Nepal, the current chair of the South Asian Association for Regional Cooperation, had called an informal meeting of the SAARC Council of Ministers for September 20 in New York in its attempt to revive the stalled SAARC process.
Saud has already reached New York and is taking part in various meetings on the margins of the 78th UN general assembly.
Now, according to the officials at the Ministry of Foreign Affairs, Nepal’s Permanent Mission to the United Nations in New York and Kathmandu-based SAARC Secretariat officials, the likelihood of the informal meeting of the SAARC Council of Ministers is slim.
“Since we could not receive concurrence from all member states, the meeting is not going to happen this time as well,” a senior foreign ministry official said. “The SAARC Secretariat is going to inform all member states soon about the meeting’s cancellation.”
The meeting, considered a “tone-setter” to high-level meetings including the summit, could not take place in 2020, 2021 and 2022. Not having such meetings for four straight years means the SAARC process is unlikely to resume anytime soon.
In 2019, the foreign ministers of India and Pakistan boycotted each other’s address to a meeting of the SAARC Council of Ministers organised on the margins of the 74th UN general assembly.
In 2020, the meeting was held virtually, where the member states pledged to enhance regional integration, but it could not end the logjam in the SAARC process. And in 2021, the meeting was called off at the last minute after some member states declined to attend it. Then prime minister, Sher Bahadur Deuba, had hurriedly appointed Narayan Khadka foreign minister in view of the New York meeting.

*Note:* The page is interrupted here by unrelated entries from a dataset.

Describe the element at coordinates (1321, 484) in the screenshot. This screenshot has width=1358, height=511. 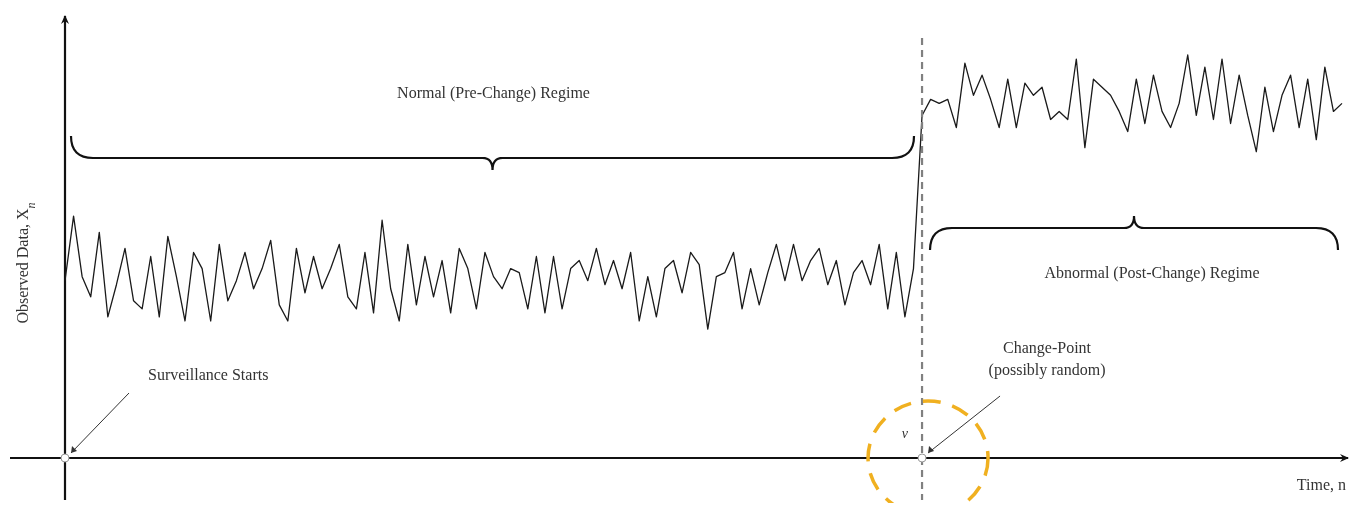
I see `x-axis-title: Time, n` at that location.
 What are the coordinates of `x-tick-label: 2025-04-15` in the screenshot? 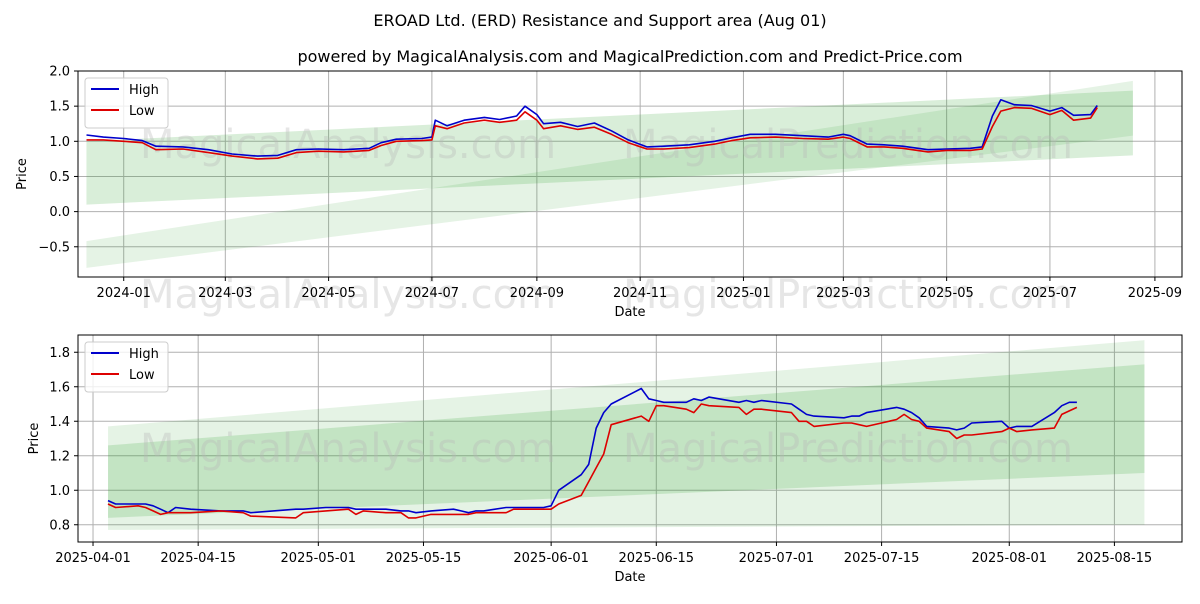 It's located at (198, 558).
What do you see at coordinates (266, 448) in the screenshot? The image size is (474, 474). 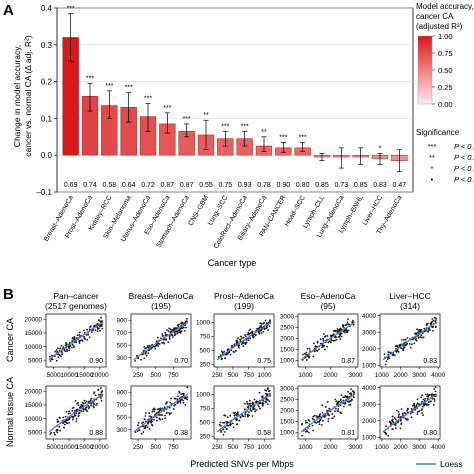 I see `x-tick-label: 1000` at bounding box center [266, 448].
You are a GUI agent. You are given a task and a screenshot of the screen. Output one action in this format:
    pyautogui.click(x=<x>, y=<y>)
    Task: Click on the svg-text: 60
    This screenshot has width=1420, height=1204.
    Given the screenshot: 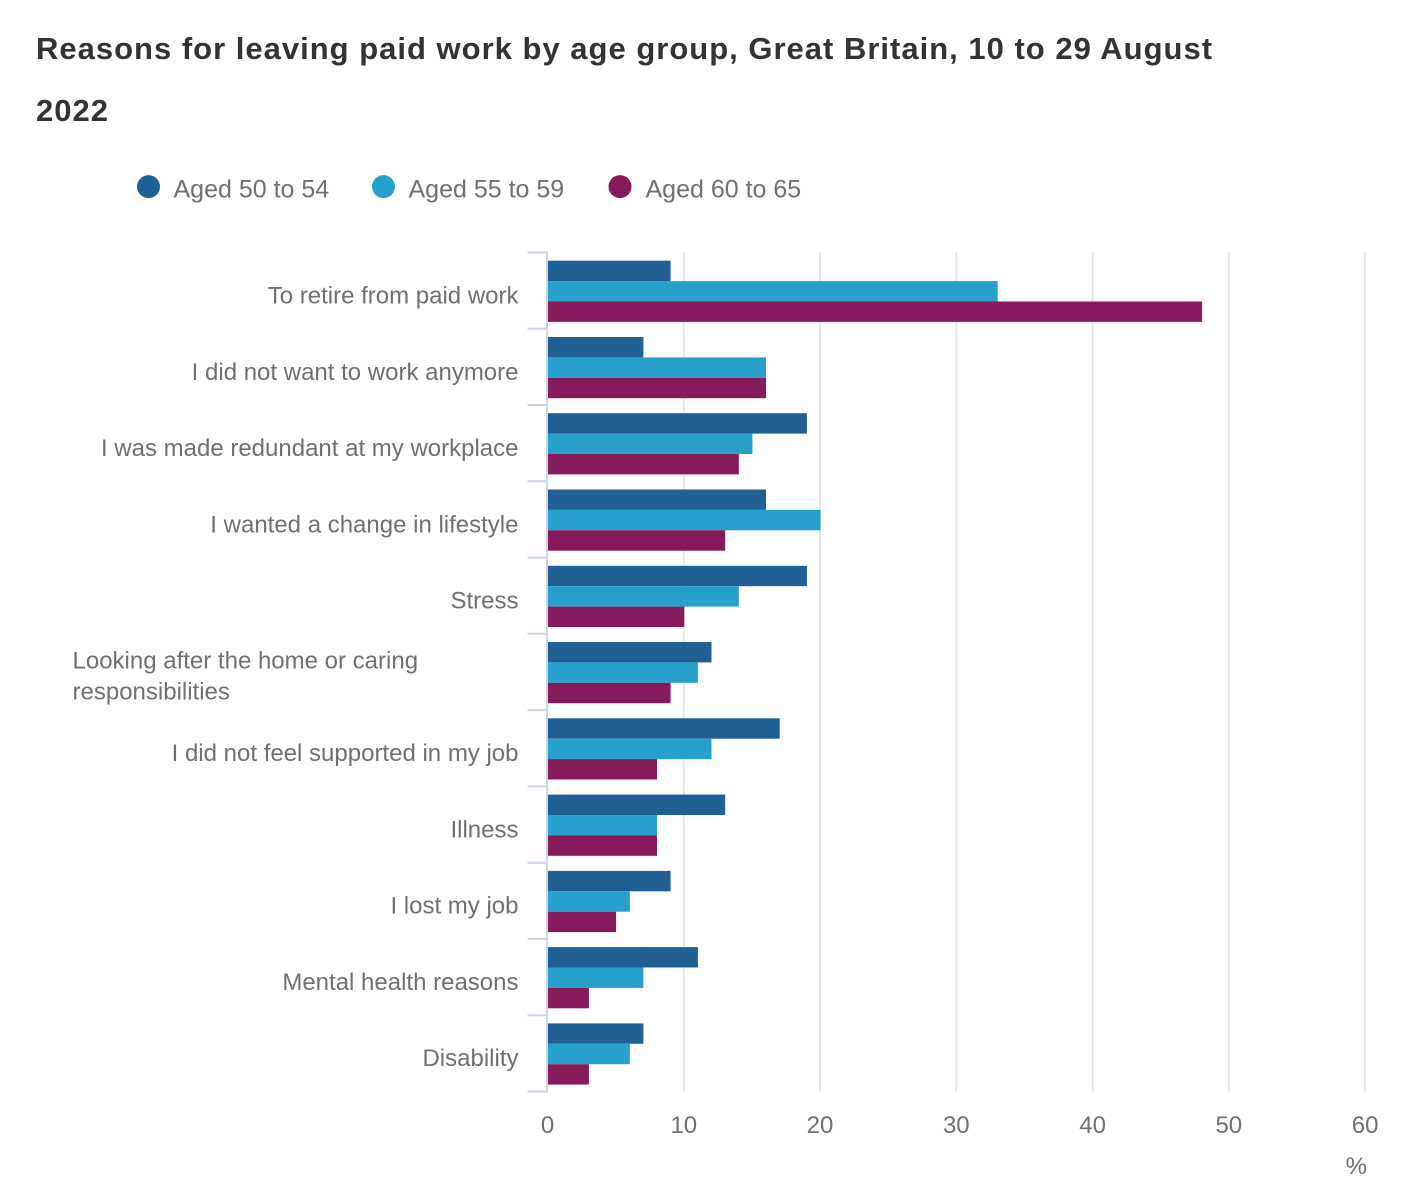 What is the action you would take?
    pyautogui.click(x=1366, y=1126)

Last year, the meeting could not take place after Khadka did not travel to New York owing to the general elections at home.

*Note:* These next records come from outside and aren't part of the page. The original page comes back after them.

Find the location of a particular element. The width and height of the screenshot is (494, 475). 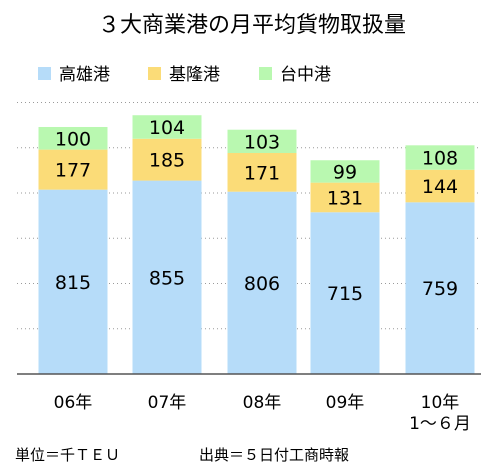

data-label: 177 is located at coordinates (73, 171).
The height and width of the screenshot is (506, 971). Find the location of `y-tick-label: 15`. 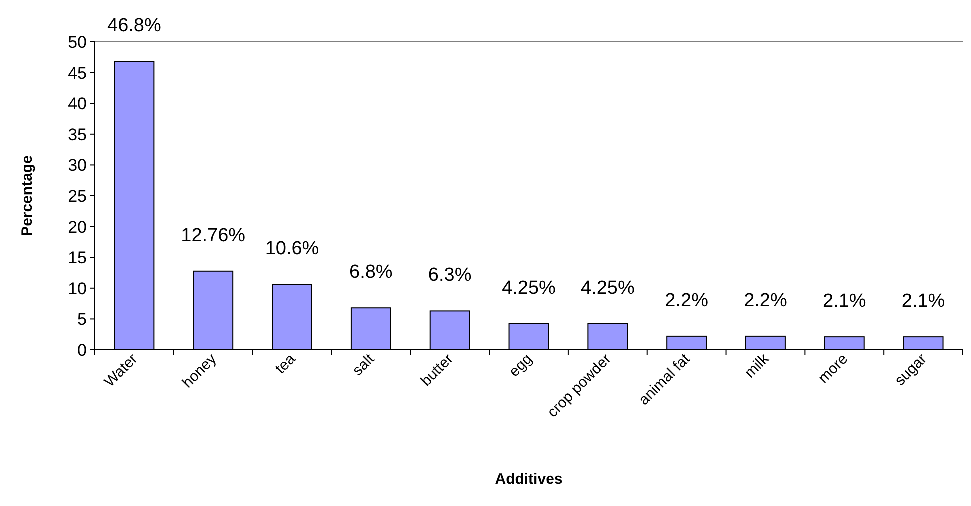

y-tick-label: 15 is located at coordinates (78, 258).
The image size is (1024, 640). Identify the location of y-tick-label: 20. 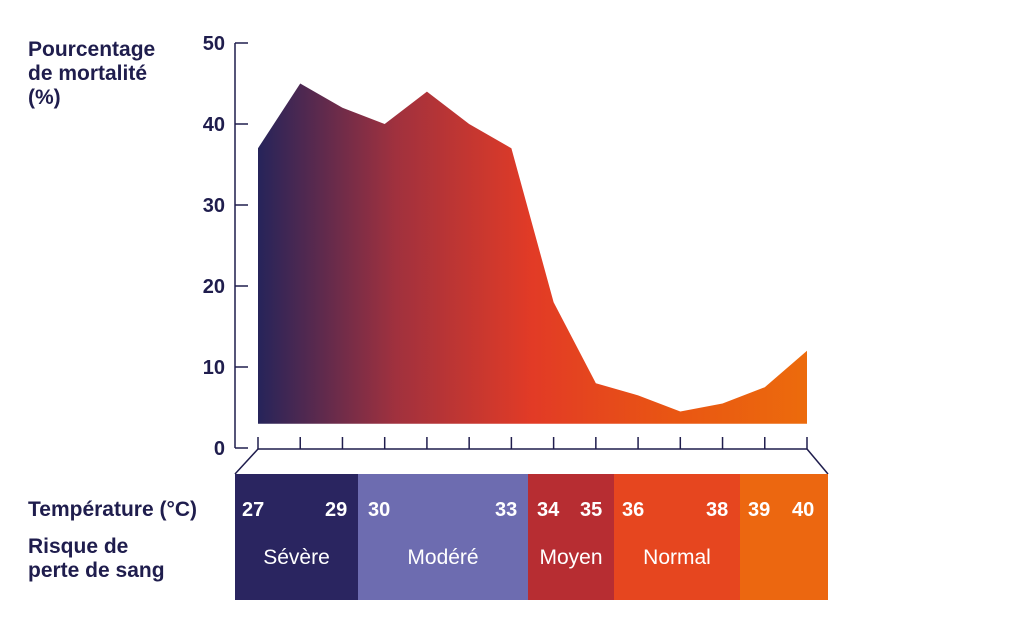
(214, 287).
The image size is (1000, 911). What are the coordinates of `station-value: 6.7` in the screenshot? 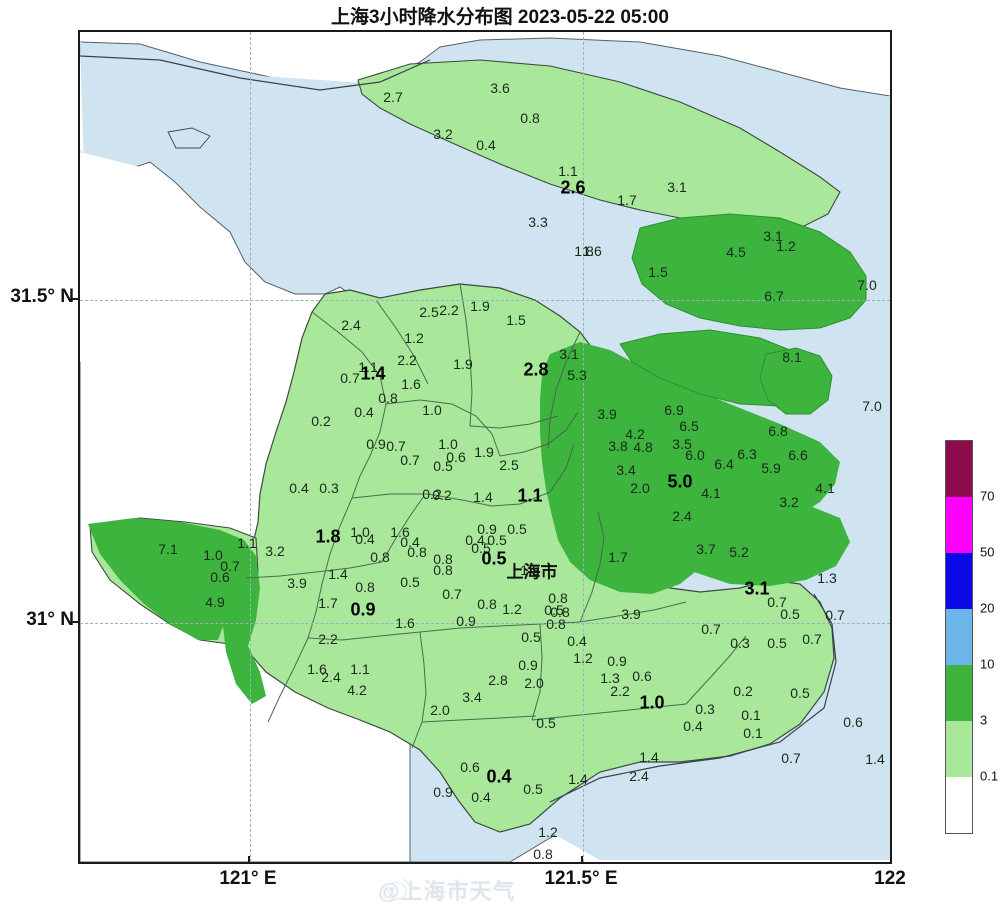 It's located at (774, 296).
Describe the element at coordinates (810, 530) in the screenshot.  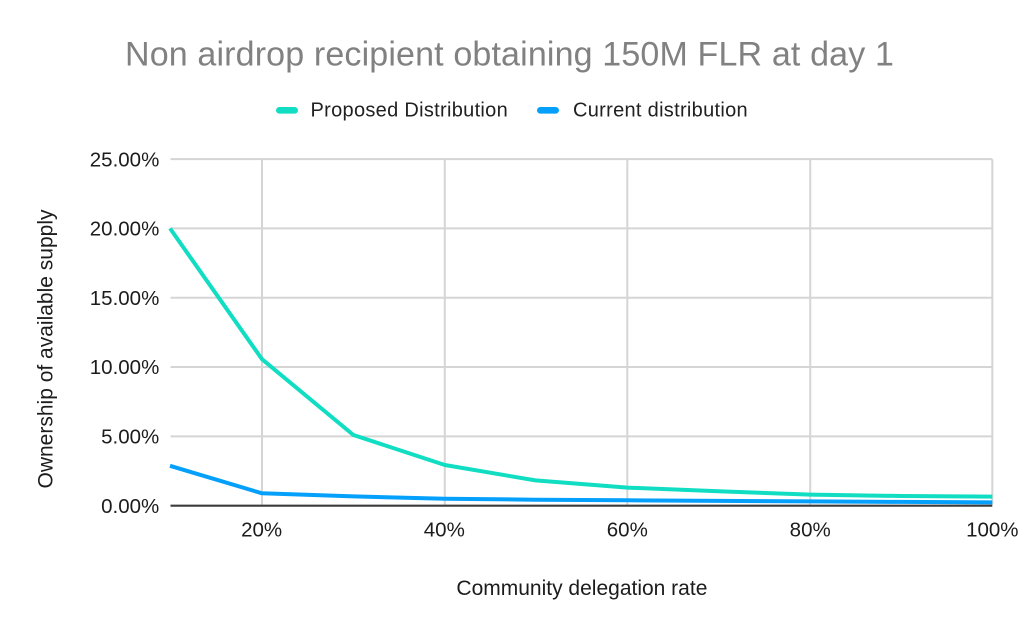
I see `svg-text: 80%` at that location.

Officials would not reveal which country declined to attend the meeting this time.
The meeting of the SAARC Council of Ministers is very unlikely to take place this year, a director at the SAARC Secretariat told the Post, requesting anonymity.

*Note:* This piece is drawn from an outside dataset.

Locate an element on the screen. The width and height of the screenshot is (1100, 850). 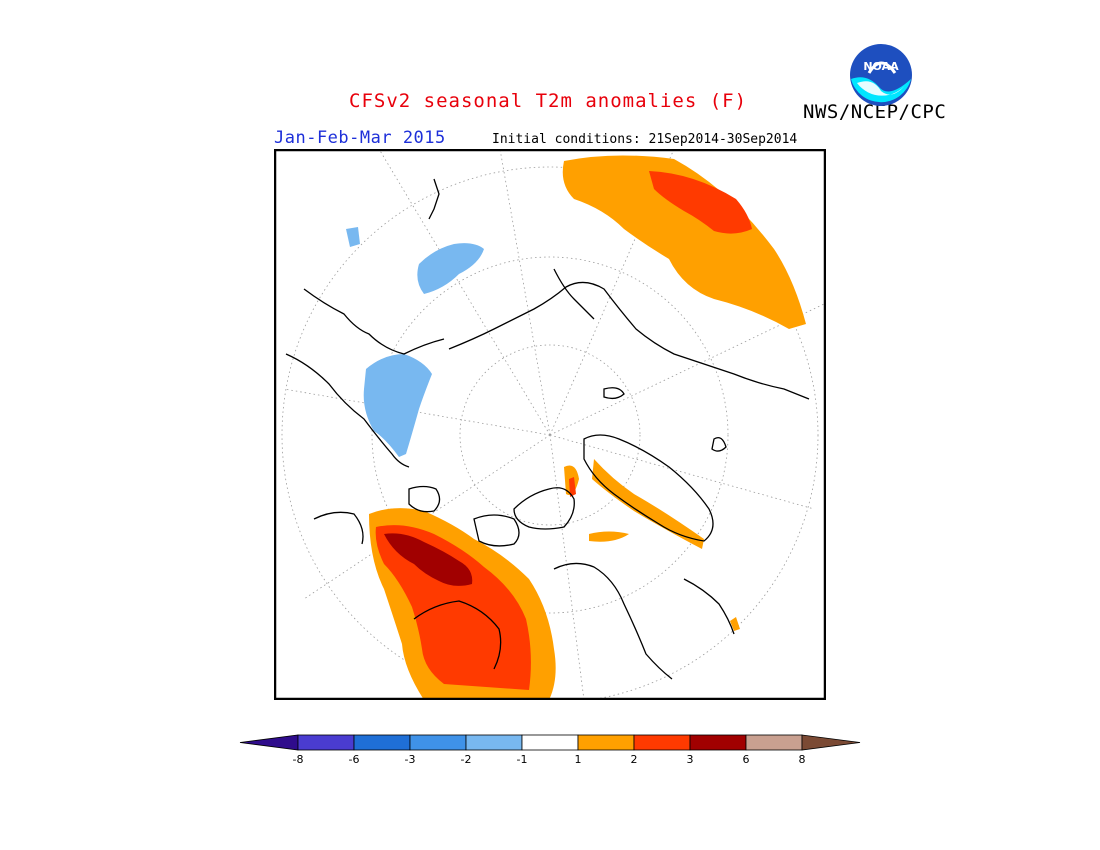
colorbar-tick-label: -6 is located at coordinates (354, 760).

“Nepal, as the SAARC chair, is still trying to convene the meeting and will explore what can be done,” the director said.
“Probably the External Affairs Minister of India, S Jaishankar, is travelling to New York only after September 20, or there might be other reasons. Some member states might have expressed their inability to attend,” a Nepali diplomat told the Post over the phone from New York.
Nepal hosted the last SAARC summit in Kathmandu in 2014, and it was Pakistan’s turn to host the 19th Summit, but the event was cancelled after an attack on an Indian military camp in Kashmir. This led to a standoff between India and Pakistan, and the summit was put off until further notice. Since 2014, Nepal has been assuming the chair of the regional group.
“As SAARC chair, Nepal has its obligations,” Foreign Minister Saud said in Kathmandu on Wednesday before heading for New York. “We are going to New York to attend the UN General Assembly, where we have called an informal meeting of the SAARC foreign ministers that will give the organisation a new lease of life.”
There have been occasional technical meetings at different levels led by bureaucrats, but they are insufficient to revitalise the regional grouping. “Committee-level small meetings have been taking place regularly,” a senior foreign ministry official said. “Since it is not happening this time too, the SAARC process falls into protracted limbo, and we do not know when we can generate that momentum.”
Saud said Nepal hopes that the meeting to be held in New York will add dynamism to the organisation. “SAARC member states have agreed to appoint a new general secretary, who is expected to take up his new assignment soon.”